5° - O espaço perdido. Uma empilhadeira precisa de espaço para poder manobrar, também precisa de uma rua larga. Por exemplo, nas esquinas entre as ruas é preciso “quebrar” os cantos para a empilhadeira poder girar.

6° - A necessidade de haver operadores dedicados exclusivamente à empilhadeira. É muito difícil ter polivalência devido às leis trabalhistas..


7° - O excesso de estoque. Geralmente a quantidade transportada vai cobrir mais de um turno de produção, então vai ter material demais estocado no chão de fábrica.

8° - As paradas de produção devido às esperas pela empilhadeira. Quando o operador de produção precisa da empilhadeira, ele sempre vai parar e esperar por ela. Não é comum ver um empilhadeira parada perto do operador como forma de não perder tempo!

9° - A perda de tempo quando a empilhadeira coloca uma carga numa prateleira. O “motorista” precisa fazer várias manobras para conseguir colocar o palete corretamente no local ou pode acontecer um tombamento.

10°- O excesso de manuseio. Uma carga vai para lá, no fim do uso a sobra volta para cá e é colocada na prateleira, depois tirada e em seguida vai colocada de novo!

Um ponto importante para o sucesso de uma empresa é entender que, se a Produção trabalha melhor, vai conseguir vender mais produtos e assim aumentar o faturamento. Então todos devem trabalhar neste objetivo. A Produção trabalha para sustentar os outros departamentos, então todos departamentos devem se esforçar ao máximo para ajudar a Produção, é por isso que se chamam “Departamentos de Apoio”!

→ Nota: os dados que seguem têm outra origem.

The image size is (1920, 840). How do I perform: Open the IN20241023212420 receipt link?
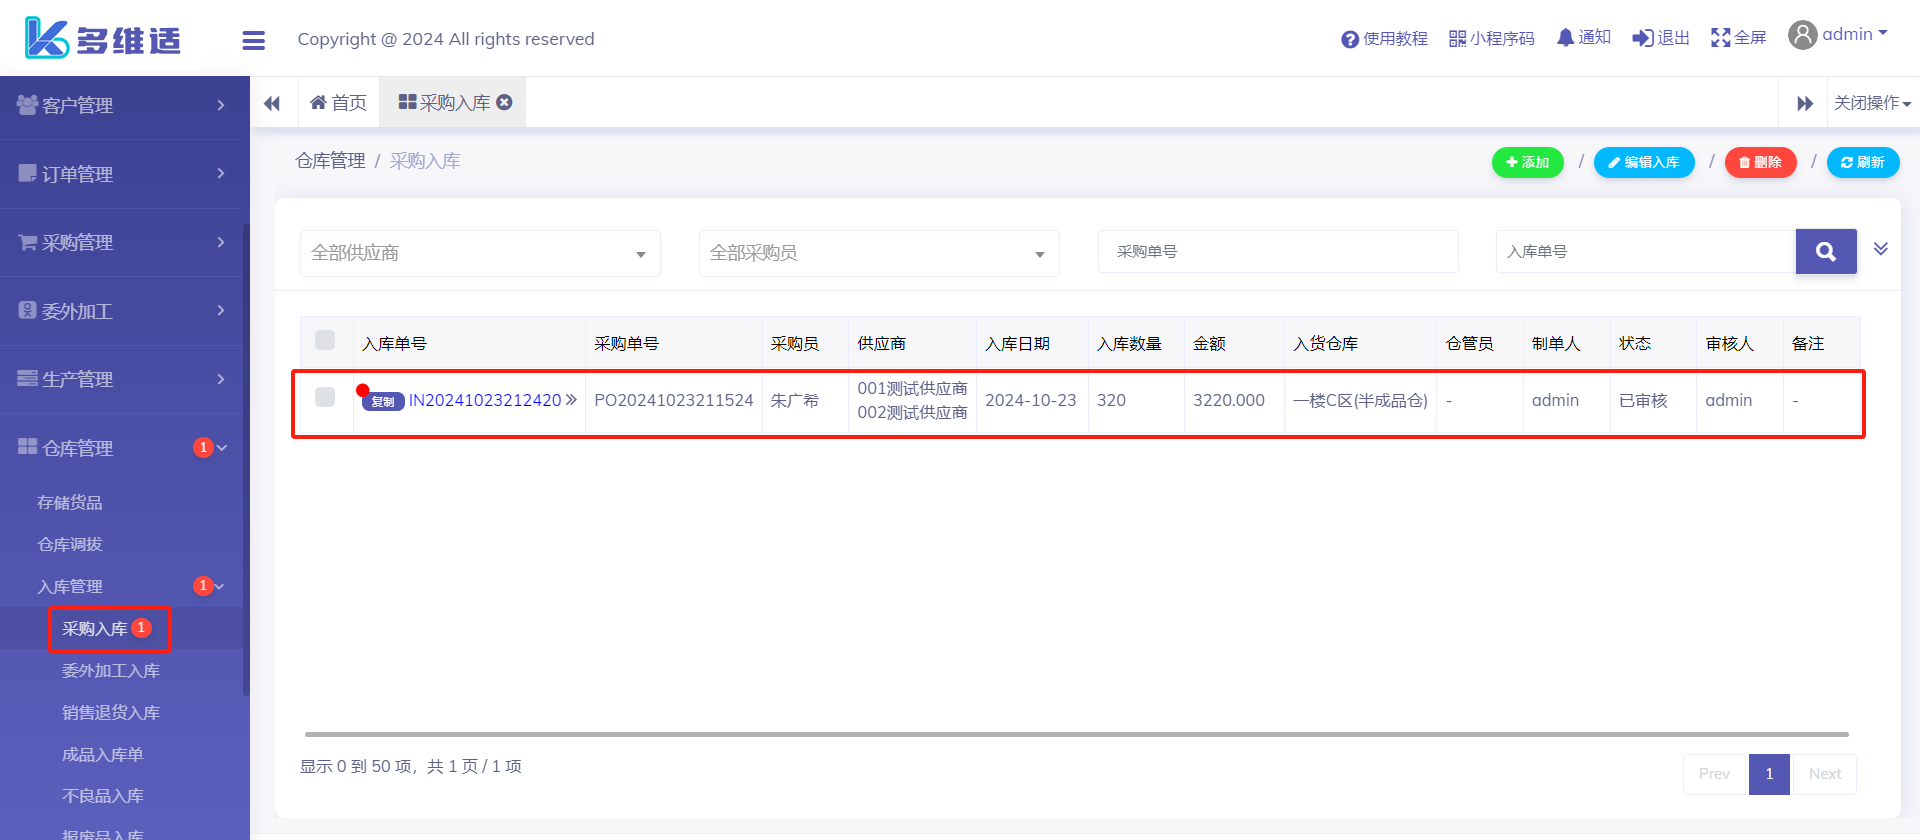(485, 400)
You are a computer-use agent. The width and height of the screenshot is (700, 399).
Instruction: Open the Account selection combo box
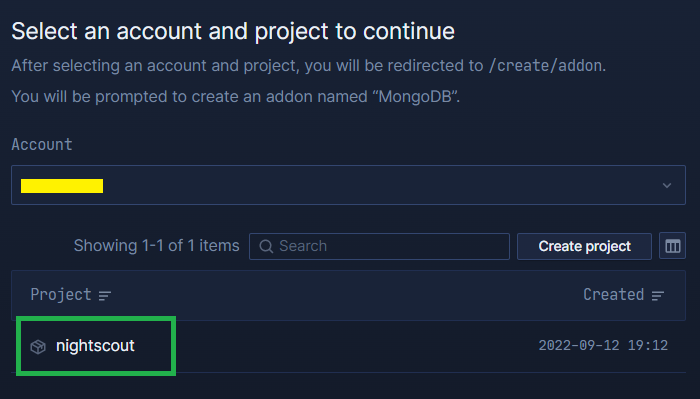(x=348, y=185)
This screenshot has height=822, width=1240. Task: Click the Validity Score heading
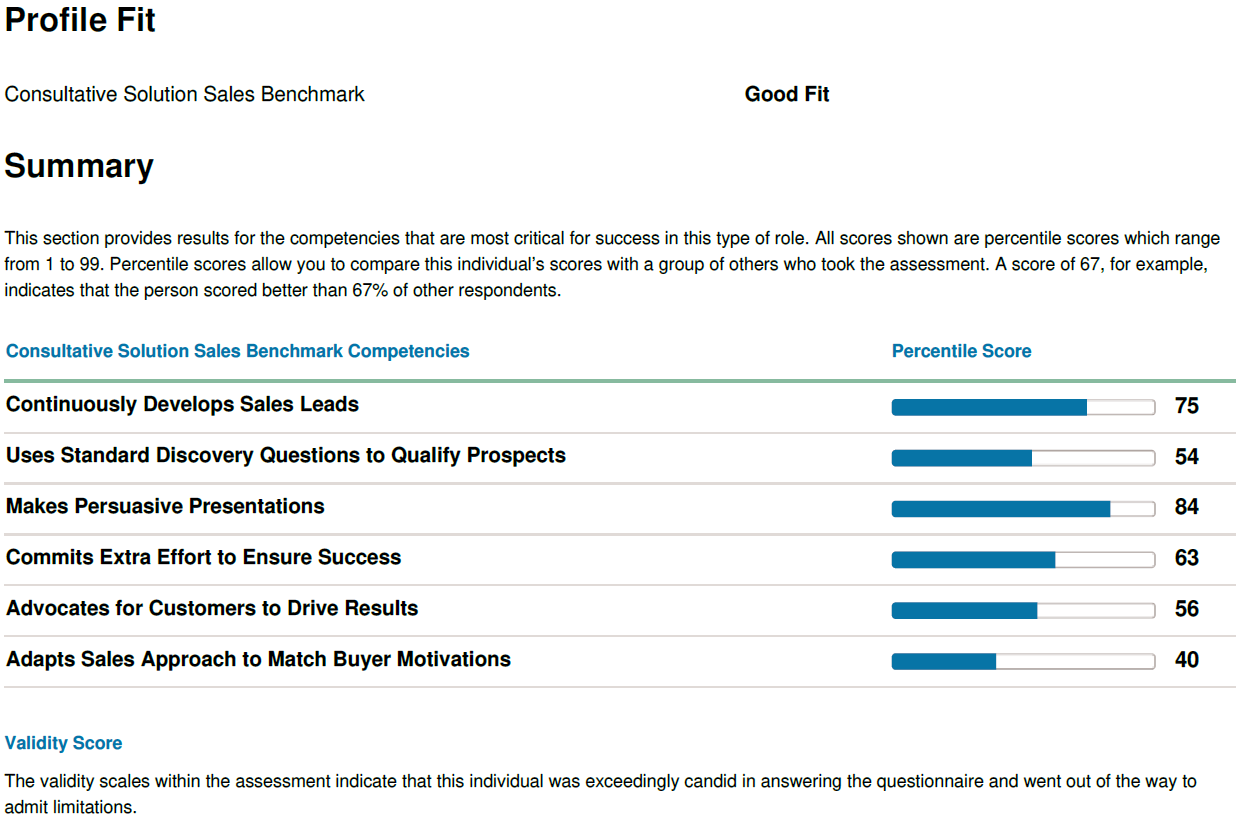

Usar a empilhadeira é o mais fácil. Assim o que é recebido dos fornecedores pode ir diretamente para a produção. É aparentemente o mais rápido para quem precisa abastecer a linha de montagem. Mas a análise da situação do local de uso pode levantar muitos desperdícios que são bons motivos para buscar melhorias.

O primeiro passo é substituir as empilhadeiras a gás por paleteiras elétricas, o segundo passo é substituir algumas paleteiras elétricas por paleteiras manuais, o terceiro passo é eliminar o uso da maioria das paleteiras manuais, usando carrinhos para acomodar as caixas dos materiais.

Uma outra ação importante é dimensionar as embalagens compatíveis com o consumo da produção e a frequência de abastecimento. Para isso deve-se saber qual quantidade os clientes pedem, assim determinar um múltiplo para definir os tamanhos dos lotes de produção. Um outro ponto é desenvolver as embalagens para que o operador possa usar diretamente na linha sem precisar fazer um transbordo. Tendo tudo isso em mão, pode adicionar um parâmetro para finalizar o tamanho das caixas: é recomendado que um operador não manuseie peso maior do que 20 quilos.


Time da Logística, vocês devem cobrar a quem for preciso para implementar essas melhorias e eliminar o trânsito de empilhadeiras dentro da fábrica. Fazendo isso vocês vão colocar sua empresa num outro patamar!

Engenheiros, leiam a NR17 sobre ergonomia e busquem conhecimento das boas práticas para projetar os postos de trabalho. Existem muitas soluções desenvolvidas e prontas para usar que vão simplificar a vida dos operadores e, consequentemente, gerar ganhos de produtividade.

É muito difícil fazer coisas simples!
Deve-se sempre ter em mente a vontade de mudar. Ninguém acerta a melhor solução da primeira vez.
Muitos esforços são necessários para ficar cada vez mais perto da perfeição, o que é uma ilusão, porque tudo sempre pode ser melhorado!